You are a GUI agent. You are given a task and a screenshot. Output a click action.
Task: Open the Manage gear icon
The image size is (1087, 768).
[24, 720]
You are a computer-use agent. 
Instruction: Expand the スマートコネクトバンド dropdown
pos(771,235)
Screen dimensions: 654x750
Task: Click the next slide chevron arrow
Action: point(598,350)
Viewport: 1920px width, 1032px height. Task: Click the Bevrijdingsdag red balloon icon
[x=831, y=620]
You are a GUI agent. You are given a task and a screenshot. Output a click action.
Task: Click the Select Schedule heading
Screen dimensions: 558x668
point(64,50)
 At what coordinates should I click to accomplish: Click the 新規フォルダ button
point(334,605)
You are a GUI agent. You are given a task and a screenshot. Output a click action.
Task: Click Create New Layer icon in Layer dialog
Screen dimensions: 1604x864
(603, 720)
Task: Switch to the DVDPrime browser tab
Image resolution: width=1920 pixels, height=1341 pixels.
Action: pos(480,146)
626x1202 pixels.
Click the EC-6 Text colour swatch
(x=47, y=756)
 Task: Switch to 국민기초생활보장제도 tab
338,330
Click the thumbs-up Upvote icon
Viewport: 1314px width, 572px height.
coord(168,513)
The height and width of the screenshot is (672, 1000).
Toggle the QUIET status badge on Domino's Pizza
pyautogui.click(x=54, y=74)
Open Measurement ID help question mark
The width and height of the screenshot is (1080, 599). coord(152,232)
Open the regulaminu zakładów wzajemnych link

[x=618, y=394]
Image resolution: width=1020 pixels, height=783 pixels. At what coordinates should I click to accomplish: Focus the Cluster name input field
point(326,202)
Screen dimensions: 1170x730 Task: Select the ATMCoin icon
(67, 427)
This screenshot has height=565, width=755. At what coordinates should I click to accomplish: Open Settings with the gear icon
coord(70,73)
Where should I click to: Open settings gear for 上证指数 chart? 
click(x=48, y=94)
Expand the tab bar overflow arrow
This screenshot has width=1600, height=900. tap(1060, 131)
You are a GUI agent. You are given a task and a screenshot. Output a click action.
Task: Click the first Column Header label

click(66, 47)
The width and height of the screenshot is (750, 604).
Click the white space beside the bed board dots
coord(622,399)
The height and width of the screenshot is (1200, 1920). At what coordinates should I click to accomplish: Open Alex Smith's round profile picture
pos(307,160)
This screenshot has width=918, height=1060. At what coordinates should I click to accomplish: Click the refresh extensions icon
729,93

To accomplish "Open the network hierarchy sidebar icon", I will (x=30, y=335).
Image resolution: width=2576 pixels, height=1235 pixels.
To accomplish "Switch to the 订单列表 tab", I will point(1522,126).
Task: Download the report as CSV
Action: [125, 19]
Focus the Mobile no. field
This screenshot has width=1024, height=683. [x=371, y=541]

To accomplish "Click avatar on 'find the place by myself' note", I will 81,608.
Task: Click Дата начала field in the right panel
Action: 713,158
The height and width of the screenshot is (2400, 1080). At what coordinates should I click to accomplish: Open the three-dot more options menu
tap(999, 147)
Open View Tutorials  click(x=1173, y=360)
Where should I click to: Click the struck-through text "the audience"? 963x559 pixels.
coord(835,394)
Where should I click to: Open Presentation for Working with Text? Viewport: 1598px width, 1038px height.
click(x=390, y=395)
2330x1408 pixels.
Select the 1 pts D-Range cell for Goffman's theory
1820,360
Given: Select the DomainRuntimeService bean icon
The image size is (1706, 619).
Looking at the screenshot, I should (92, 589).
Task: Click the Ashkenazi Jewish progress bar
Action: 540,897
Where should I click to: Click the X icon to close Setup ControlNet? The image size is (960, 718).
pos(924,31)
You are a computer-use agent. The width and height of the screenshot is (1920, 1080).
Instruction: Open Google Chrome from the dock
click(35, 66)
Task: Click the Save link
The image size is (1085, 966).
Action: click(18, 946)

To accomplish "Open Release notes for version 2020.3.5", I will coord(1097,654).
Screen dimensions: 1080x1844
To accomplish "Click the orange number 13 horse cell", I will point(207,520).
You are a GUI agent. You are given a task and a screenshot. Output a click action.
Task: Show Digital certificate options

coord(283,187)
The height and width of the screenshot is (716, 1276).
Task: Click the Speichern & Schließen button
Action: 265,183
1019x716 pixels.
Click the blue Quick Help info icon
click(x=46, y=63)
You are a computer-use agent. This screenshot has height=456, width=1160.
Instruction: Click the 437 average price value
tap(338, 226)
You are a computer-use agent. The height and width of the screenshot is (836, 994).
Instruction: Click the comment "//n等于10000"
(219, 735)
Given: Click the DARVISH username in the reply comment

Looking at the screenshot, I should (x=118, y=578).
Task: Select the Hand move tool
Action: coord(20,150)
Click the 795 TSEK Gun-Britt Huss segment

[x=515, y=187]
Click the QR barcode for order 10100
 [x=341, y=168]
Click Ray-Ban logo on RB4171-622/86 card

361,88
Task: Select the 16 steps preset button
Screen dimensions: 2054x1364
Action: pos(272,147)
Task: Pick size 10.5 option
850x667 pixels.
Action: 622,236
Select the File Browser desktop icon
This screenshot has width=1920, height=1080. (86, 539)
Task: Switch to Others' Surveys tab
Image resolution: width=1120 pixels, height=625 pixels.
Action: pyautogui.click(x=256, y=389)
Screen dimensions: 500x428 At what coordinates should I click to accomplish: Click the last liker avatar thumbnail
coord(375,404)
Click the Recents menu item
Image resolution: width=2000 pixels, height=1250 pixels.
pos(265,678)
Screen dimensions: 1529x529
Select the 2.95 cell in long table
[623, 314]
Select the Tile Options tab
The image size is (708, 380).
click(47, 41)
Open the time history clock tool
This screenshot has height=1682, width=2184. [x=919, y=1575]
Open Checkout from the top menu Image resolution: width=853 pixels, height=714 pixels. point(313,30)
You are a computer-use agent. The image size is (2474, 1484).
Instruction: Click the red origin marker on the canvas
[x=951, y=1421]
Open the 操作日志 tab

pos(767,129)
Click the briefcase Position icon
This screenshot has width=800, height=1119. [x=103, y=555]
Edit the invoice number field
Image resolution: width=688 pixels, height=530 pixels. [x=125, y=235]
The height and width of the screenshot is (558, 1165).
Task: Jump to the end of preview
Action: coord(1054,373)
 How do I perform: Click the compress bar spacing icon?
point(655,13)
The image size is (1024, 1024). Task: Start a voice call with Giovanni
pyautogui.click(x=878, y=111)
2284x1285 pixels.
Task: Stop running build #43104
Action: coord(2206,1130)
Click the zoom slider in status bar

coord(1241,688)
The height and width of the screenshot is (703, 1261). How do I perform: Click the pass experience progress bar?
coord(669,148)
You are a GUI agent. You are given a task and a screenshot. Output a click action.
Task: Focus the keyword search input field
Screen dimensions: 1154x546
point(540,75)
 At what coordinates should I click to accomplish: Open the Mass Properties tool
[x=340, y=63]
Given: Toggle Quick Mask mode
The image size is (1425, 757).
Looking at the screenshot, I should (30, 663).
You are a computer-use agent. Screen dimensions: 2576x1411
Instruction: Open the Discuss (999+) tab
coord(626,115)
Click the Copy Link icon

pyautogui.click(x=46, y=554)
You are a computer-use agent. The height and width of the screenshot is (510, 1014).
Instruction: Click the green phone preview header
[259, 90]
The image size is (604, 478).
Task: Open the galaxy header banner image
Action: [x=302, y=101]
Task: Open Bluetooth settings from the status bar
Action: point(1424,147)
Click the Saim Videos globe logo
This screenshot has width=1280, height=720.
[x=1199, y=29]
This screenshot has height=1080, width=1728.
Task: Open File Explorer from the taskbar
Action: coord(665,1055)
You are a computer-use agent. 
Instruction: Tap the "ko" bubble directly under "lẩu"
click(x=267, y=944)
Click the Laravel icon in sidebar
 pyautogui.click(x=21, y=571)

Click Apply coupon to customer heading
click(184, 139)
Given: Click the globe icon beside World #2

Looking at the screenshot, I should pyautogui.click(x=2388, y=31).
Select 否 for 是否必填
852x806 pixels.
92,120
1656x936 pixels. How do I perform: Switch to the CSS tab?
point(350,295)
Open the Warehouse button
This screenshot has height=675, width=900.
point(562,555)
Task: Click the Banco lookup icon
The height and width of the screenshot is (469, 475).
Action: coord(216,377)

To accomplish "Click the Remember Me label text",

= = = = = = =

» QUÉ SE PIDE:
Reproduce las líneas comenzando en la que contiene "2330x1408 pixels." y terminando tras la que contiene "pos(265,678)", pero cambia "Instruction" por "Directive" y deja todo lo demás intacto.

» RESULTADO:
2330x1408 pixels.
Select the 1 pts D-Range cell for Goffman's theory
1820,360
Given: Select the DomainRuntimeService bean icon
The image size is (1706, 619).
Looking at the screenshot, I should (92, 589).
Task: Click the Ashkenazi Jewish progress bar
Action: 540,897
Where should I click to: Click the X icon to close Setup ControlNet? The image size is (960, 718).
pos(924,31)
You are a computer-use agent. The width and height of the screenshot is (1920, 1080).
Directive: Open Google Chrome from the dock
click(35, 66)
Task: Click the Save link
The image size is (1085, 966).
Action: click(18, 946)

To accomplish "Open Release notes for version 2020.3.5", I will coord(1097,654).
Screen dimensions: 1080x1844
To accomplish "Click the orange number 13 horse cell", I will point(207,520).
You are a GUI agent. You are given a task and a screenshot. Output a click action.
Task: Show Digital certificate options

coord(283,187)
The height and width of the screenshot is (716, 1276).
Task: Click the Speichern & Schließen button
Action: 265,183
1019x716 pixels.
Click the blue Quick Help info icon
click(x=46, y=63)
You are a computer-use agent. This screenshot has height=456, width=1160.
Directive: Click the 437 average price value
tap(338, 226)
You are a computer-use agent. The height and width of the screenshot is (836, 994).
Directive: Click the comment "//n等于10000"
(219, 735)
Given: Click the DARVISH username in the reply comment

Looking at the screenshot, I should (x=118, y=578).
Task: Select the Hand move tool
Action: coord(20,150)
Click the 795 TSEK Gun-Britt Huss segment

[x=515, y=187]
Click the QR barcode for order 10100
 [x=341, y=168]
Click Ray-Ban logo on RB4171-622/86 card

361,88
Task: Select the 16 steps preset button
Screen dimensions: 2054x1364
Action: pos(272,147)
Task: Pick size 10.5 option
850x667 pixels.
Action: 622,236
Select the File Browser desktop icon
This screenshot has width=1920, height=1080. (86, 539)
Task: Switch to Others' Surveys tab
Image resolution: width=1120 pixels, height=625 pixels.
Action: pyautogui.click(x=256, y=389)
Screen dimensions: 500x428 At what coordinates should I click to accomplish: Click the last liker avatar thumbnail
coord(375,404)
Click the Recents menu item
Image resolution: width=2000 pixels, height=1250 pixels.
pos(265,678)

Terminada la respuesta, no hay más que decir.